Au dernier trimestre, nous avons dû faire 4 fois plus que les activités combinées de nos deux principaux compétiteurs américains et européens.

Je pense que les entreprises recherchent un acteur global en mesure de leur fournir cette visibilité de bout en bout tous modes confondus. La croissance de ces dernières années nous a permis d’atteindre une taille critique nous mettant en position favorable vis-à-vis de nos concurrents. C’est d’autant plus vrai qu’il devrait devenir de plus en plus compliqué de lever des fonds sur les marchés financiers. Or il est très couteux de développer une solution de visibilité aussi exhaustive que la nôtre. 

Notre objectif est de devenir « la visa de la visibilité » pour que, dans quelques années, une entreprise qui souhaite suivre ses opérations terrestres au Chili puisse commencer à en bénéficier en quelques jours. Tout cela nécessite de créer un réseau solide.

Les nombreuses acquisitions menées ces dernières années vont d’ailleurs en ce sens (Synfioo pour le ferroviaire début 2022, Convey pour le dernier kilomètre en 2021, Ocean Insights et ClearMetal pour le fret maritime en 2021, GateHouse Logistics pour le terrestre en 2018).
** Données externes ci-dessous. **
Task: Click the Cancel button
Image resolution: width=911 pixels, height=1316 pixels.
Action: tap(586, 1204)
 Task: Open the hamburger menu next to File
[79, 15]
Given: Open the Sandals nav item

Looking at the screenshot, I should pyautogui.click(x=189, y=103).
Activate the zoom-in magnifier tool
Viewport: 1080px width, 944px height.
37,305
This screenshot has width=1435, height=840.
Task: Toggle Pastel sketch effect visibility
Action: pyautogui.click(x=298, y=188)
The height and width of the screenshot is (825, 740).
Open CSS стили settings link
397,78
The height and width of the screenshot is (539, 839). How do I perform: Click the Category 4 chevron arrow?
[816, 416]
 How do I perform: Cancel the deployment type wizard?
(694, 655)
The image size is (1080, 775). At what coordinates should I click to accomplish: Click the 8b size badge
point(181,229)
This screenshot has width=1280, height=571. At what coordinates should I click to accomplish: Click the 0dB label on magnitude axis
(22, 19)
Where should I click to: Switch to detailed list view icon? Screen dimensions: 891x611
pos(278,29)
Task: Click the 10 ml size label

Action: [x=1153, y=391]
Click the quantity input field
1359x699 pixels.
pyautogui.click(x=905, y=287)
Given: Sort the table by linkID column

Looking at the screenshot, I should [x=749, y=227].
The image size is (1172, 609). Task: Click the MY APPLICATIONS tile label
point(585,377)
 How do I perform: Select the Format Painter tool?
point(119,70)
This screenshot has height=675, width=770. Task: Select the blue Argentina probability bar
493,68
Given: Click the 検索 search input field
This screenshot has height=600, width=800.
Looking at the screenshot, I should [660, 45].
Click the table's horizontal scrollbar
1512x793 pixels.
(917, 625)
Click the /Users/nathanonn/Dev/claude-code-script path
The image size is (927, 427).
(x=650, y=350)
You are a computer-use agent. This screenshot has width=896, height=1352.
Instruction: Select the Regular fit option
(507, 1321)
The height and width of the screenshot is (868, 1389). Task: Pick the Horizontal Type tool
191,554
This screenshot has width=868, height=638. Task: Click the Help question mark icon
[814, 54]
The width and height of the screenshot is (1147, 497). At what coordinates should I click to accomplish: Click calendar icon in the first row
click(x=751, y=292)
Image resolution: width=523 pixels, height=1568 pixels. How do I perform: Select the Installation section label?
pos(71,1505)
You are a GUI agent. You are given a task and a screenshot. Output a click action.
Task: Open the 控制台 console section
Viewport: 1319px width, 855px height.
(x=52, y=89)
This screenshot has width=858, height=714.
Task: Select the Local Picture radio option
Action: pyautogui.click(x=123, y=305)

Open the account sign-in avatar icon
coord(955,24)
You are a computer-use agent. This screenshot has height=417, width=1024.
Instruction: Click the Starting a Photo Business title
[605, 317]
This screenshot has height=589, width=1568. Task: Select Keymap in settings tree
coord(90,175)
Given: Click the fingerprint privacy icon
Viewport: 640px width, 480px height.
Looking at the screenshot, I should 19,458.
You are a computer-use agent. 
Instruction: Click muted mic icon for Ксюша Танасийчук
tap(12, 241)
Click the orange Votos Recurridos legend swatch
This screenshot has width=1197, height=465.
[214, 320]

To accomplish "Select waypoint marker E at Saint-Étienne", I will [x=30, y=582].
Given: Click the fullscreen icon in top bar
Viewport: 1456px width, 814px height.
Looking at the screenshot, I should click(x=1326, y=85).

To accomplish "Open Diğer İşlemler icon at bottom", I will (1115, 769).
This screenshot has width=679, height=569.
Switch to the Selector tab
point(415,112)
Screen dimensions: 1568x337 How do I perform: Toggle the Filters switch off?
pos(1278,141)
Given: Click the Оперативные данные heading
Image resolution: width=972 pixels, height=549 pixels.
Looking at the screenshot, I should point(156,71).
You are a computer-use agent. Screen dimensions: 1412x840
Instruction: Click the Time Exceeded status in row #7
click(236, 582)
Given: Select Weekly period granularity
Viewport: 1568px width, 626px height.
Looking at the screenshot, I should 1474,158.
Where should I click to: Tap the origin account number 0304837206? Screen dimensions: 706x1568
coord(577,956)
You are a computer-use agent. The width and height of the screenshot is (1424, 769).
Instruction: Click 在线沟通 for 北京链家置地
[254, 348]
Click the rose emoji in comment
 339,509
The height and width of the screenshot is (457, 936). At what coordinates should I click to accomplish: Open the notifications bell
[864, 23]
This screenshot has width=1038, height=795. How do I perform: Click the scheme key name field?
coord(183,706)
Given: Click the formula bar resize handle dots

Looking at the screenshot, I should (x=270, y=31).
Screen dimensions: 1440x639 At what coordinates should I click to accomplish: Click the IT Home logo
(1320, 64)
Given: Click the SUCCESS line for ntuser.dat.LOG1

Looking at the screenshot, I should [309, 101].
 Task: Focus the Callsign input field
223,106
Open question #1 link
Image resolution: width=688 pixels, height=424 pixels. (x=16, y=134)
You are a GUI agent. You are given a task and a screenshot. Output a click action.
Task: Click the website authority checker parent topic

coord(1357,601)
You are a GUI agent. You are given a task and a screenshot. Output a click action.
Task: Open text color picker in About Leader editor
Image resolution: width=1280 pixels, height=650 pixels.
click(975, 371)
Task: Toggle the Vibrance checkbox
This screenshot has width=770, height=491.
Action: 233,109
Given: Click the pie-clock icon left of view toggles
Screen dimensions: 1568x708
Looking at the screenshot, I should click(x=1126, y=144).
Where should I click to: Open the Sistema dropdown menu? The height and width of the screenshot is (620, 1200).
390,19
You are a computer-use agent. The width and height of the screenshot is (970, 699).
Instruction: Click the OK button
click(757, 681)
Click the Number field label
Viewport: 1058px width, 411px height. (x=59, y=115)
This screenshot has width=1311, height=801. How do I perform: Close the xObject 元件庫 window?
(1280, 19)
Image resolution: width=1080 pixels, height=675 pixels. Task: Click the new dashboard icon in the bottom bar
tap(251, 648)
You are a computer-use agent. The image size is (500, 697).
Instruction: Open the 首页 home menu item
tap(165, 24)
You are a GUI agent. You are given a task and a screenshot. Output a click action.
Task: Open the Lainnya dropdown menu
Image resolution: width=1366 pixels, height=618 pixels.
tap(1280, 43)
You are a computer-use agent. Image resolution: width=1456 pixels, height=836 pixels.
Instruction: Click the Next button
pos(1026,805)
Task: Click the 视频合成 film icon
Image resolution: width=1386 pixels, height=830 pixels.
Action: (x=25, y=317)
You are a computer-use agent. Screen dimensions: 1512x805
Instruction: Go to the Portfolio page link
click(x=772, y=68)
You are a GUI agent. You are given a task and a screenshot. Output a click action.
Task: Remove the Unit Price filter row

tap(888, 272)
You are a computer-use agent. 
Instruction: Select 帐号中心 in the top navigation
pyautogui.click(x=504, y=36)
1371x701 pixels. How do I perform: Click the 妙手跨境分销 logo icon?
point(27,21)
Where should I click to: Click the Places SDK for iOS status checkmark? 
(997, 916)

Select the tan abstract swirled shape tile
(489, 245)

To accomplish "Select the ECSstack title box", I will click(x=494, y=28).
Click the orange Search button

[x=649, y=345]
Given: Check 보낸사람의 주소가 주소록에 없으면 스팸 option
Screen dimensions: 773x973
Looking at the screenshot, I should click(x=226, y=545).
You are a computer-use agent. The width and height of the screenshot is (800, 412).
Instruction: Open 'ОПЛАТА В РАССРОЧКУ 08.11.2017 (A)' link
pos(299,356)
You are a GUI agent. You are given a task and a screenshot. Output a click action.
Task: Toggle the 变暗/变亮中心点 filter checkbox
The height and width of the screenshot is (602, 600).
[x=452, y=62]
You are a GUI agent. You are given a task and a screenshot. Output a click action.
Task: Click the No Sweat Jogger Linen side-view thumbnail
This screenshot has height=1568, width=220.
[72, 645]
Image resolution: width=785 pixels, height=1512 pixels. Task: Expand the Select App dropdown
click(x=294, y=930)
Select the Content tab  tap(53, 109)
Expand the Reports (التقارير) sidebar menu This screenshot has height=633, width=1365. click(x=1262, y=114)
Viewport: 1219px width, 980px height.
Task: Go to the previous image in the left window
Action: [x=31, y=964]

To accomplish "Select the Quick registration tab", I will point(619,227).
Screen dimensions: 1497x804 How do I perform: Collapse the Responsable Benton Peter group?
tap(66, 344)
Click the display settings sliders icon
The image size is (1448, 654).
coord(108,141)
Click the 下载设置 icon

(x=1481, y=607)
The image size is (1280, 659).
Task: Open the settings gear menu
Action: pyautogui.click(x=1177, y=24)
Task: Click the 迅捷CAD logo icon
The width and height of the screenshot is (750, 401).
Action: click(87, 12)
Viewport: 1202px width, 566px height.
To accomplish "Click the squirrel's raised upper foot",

Quel modèle de vente proposez-vous ?

Nos solutions sont distribuées en mode SaaS. Celui-ci prend donc la forme d’un abonnement annuel fonction des différents modes de transport utilisés et des volumes d’expéditions suivies. 

Un point important est qu’avec project44, c'est celui qui veut avoir la visibilité qui paye. Un transporteur qui se connecte pour donner à son donneur d’ordre la visibilité qu’il lui réclame ne payera rien. Je sais que certains de nos concurrents ne fonctionnent pas ainsi, mais il ne nous semble pas pertinent de demander au transporteur de payer alors qu’il fait déjà l'effort de se connecter, de partager la donnée gratuitement.


Pour aller plus loin


Bio Express

Mickaël Devena est Vice-Président Europe du Sud et Amérique Latine chez project44. Il a intégré les équipes de l’éditeur en 2019.
Auparavant, il avait en particulier opéré chez Shippeo en tant que Responsable des grands comptes et du développement business et passé 14 années chez IBM.